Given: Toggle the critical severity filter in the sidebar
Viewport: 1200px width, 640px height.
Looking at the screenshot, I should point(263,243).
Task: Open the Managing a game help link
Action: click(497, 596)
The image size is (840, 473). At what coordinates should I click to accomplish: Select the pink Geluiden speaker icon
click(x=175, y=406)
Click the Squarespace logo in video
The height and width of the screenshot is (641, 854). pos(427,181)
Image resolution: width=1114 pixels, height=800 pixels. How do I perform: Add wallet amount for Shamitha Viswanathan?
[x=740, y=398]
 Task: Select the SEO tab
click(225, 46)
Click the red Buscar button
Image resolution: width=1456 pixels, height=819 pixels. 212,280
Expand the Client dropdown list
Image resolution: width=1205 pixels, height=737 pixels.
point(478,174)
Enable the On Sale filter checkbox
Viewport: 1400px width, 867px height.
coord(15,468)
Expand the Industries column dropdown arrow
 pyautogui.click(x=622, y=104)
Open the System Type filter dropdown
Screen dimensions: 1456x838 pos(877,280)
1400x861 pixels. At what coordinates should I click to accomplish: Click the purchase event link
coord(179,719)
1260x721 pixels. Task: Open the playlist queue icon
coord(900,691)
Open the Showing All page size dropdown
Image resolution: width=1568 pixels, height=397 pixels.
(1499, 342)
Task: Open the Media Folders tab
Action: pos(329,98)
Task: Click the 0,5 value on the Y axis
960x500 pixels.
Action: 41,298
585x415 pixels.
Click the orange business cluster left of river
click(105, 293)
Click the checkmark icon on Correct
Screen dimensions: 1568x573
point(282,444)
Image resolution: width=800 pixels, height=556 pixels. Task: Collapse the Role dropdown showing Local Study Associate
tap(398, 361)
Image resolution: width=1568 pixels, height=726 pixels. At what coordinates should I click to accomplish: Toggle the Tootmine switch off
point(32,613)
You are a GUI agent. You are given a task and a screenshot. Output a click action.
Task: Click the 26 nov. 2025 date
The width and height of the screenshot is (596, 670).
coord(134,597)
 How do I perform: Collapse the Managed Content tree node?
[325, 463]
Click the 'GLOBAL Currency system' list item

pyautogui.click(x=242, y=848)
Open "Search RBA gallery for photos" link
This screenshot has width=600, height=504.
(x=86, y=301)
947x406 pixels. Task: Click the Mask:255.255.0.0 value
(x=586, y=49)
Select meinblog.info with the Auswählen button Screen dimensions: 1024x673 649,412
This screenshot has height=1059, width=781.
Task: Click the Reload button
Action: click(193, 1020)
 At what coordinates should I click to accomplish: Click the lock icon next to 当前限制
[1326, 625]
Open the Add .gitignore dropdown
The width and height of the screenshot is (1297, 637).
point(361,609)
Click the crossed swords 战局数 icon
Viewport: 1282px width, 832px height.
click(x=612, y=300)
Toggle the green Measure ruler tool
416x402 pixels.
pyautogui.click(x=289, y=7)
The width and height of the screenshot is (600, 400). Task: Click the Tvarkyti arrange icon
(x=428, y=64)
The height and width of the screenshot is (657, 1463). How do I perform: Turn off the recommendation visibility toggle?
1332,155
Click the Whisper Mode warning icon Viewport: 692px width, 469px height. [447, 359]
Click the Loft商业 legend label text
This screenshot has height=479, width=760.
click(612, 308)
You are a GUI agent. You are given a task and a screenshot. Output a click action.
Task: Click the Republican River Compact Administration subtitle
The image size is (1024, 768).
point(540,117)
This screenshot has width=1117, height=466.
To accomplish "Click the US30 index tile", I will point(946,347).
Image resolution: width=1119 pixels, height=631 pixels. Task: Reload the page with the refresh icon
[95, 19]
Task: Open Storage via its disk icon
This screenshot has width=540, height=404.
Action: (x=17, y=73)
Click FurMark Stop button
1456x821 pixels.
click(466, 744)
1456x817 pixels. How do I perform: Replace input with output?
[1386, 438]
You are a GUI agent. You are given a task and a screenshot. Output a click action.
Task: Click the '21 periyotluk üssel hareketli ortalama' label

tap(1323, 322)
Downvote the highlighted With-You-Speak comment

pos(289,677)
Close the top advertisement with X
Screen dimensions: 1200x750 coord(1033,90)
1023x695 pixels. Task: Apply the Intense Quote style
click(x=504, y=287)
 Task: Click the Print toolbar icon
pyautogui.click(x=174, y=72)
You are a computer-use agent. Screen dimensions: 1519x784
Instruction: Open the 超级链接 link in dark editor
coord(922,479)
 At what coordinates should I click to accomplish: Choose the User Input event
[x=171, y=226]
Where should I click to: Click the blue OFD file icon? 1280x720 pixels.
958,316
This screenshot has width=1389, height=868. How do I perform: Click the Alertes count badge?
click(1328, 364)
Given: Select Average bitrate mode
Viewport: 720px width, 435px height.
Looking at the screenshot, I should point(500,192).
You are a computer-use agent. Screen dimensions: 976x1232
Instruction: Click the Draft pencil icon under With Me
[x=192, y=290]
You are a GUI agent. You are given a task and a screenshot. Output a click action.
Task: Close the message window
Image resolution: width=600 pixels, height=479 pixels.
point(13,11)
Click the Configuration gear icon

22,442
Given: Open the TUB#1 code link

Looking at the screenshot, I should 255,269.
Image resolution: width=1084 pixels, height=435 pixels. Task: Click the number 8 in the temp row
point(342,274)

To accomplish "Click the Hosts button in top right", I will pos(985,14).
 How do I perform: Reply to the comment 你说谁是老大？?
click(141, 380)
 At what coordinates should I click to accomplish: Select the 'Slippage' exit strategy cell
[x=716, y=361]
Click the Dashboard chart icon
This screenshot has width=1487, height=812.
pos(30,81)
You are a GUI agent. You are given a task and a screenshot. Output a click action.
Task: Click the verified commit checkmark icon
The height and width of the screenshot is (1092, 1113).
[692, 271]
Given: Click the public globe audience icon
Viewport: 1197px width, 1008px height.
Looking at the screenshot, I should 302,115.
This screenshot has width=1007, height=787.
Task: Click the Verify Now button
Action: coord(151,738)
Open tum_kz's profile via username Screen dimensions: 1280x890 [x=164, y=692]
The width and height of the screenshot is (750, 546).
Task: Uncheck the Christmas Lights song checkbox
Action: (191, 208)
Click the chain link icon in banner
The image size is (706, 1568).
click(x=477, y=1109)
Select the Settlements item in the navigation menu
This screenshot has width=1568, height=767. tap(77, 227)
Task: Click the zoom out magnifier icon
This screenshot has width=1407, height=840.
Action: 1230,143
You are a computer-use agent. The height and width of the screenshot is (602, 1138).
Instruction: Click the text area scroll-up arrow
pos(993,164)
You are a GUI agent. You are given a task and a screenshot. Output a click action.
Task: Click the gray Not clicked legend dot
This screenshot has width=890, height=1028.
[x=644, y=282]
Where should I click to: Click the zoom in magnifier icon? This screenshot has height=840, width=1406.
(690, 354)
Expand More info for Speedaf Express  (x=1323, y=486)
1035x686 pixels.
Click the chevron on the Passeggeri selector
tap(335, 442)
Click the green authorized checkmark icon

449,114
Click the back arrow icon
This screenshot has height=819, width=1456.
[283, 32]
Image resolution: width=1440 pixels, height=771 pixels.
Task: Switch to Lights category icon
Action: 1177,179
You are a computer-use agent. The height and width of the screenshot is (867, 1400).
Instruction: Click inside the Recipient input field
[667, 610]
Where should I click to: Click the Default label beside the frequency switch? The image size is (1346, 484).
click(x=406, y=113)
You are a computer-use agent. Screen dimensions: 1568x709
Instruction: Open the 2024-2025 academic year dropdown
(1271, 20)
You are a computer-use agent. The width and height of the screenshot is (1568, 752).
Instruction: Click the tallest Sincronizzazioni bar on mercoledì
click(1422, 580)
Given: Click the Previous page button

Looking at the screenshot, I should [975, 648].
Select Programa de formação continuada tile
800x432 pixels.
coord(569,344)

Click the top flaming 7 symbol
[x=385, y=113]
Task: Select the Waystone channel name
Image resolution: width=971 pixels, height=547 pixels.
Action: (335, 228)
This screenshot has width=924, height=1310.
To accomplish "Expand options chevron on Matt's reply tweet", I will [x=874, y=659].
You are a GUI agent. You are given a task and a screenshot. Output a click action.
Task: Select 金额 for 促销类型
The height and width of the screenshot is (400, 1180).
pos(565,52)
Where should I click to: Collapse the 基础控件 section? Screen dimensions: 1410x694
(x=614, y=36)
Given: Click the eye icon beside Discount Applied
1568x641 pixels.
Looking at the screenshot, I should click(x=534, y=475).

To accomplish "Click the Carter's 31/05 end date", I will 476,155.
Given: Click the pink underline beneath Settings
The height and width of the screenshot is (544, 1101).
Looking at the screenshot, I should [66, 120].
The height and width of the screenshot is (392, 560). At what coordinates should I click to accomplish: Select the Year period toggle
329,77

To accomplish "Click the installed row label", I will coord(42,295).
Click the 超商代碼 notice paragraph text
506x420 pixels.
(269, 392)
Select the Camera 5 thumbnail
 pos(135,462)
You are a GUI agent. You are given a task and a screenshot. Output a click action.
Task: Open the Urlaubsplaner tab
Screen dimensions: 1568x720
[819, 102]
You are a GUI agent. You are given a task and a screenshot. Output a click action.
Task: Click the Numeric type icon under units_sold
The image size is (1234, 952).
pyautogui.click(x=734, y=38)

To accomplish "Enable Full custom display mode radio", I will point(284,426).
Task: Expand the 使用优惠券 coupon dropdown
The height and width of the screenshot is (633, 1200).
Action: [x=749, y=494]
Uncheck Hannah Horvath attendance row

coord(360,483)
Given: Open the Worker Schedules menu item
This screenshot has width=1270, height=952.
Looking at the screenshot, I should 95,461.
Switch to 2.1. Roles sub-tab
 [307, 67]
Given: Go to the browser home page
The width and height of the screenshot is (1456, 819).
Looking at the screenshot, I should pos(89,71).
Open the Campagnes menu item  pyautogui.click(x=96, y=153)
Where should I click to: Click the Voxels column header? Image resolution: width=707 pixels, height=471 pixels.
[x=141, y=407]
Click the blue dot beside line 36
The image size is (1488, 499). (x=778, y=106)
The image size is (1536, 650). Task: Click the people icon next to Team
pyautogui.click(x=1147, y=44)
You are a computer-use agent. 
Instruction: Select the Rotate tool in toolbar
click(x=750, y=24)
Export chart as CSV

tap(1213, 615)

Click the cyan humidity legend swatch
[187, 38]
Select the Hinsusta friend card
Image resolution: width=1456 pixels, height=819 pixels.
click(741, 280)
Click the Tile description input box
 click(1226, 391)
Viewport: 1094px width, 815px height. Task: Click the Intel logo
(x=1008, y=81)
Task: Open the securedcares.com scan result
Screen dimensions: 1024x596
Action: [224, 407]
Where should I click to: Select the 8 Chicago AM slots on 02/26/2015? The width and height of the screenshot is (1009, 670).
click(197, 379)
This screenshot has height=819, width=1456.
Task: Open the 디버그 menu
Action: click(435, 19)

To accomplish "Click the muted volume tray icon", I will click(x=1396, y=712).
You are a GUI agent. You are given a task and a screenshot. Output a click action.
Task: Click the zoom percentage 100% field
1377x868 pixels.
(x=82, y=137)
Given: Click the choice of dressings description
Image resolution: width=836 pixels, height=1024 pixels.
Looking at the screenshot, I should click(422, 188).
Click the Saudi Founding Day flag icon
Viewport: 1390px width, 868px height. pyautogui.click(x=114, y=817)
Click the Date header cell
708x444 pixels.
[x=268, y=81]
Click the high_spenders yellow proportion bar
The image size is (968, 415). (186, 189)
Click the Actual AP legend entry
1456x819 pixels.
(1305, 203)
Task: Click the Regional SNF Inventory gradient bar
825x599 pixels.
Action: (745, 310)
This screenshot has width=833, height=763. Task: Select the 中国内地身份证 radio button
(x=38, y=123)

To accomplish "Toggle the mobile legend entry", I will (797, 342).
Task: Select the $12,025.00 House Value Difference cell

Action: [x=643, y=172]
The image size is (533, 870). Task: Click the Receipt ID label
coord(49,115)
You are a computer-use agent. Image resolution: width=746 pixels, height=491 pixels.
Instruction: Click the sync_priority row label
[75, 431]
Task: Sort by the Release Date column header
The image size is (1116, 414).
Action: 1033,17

» What to do
Convert the records, starting with the line that contains "Given: Go to the browser home page" and going on through the line that contains "[x=268, y=81]", into a Markdown table with the columns Row and Text. Put each line's number in Row and the line in Text, leaving out blank lines.

» Correct answer
| Row | Text |
|---|---|
| 1 | Given: Go to the browser home page |
| 2 | The width and height of the screenshot is (1456, 819). |
| 3 | Looking at the screenshot, I should pos(89,71). |
| 4 | Open the Campagnes menu item  pyautogui.click(x=96, y=153) |
| 5 | Where should I click to: Click the Voxels column header? Image resolution: width=707 pixels, height=471 pixels. |
| 6 | [x=141, y=407] |
| 7 | Click the blue dot beside line 36 |
| 8 | The image size is (1488, 499). (x=778, y=106) |
| 9 | The image size is (1536, 650). Task: Click the people icon next to Team |
| 10 | pyautogui.click(x=1147, y=44) |
| 11 | You are a computer-use agent.  |
| 12 | Instruction: Select the Rotate tool in toolbar |
| 13 | click(x=750, y=24) |
| 14 | Export chart as CSV |
| 15 | tap(1213, 615) |
| 16 | Click the cyan humidity legend swatch |
| 17 | [187, 38] |
| 18 | Select the Hinsusta friend card |
| 19 | Image resolution: width=1456 pixels, height=819 pixels. |
| 20 | click(741, 280) |
| 21 | Click the Tile description input box |
| 22 |  click(1226, 391) |
| 23 | Viewport: 1094px width, 815px height. Task: Click the Intel logo |
| 24 | (x=1008, y=81) |
| 25 | Task: Open the securedcares.com scan result |
| 26 | Screen dimensions: 1024x596 |
| 27 | Action: [224, 407] |
| 28 | Where should I click to: Select the 8 Chicago AM slots on 02/26/2015? The width and height of the screenshot is (1009, 670). |
| 29 | click(197, 379) |
| 30 | This screenshot has height=819, width=1456. |
| 31 | Task: Open the 디버그 menu |
| 32 | Action: click(435, 19) |
| 33 | To accomplish "Click the muted volume tray icon", I will click(x=1396, y=712). |
| 34 | You are a GUI agent. You are given a task and a screenshot. Output a click action. |
| 35 | Task: Click the zoom percentage 100% field |
| 36 | 1377x868 pixels. |
| 37 | (x=82, y=137) |
| 38 | Given: Click the choice of dressings description |
| 39 | Image resolution: width=836 pixels, height=1024 pixels. |
| 40 | Looking at the screenshot, I should click(422, 188). |
| 41 | Click the Saudi Founding Day flag icon |
| 42 | Viewport: 1390px width, 868px height. pyautogui.click(x=114, y=817) |
| 43 | Click the Date header cell |
| 44 | 708x444 pixels. |
| 45 | [x=268, y=81] |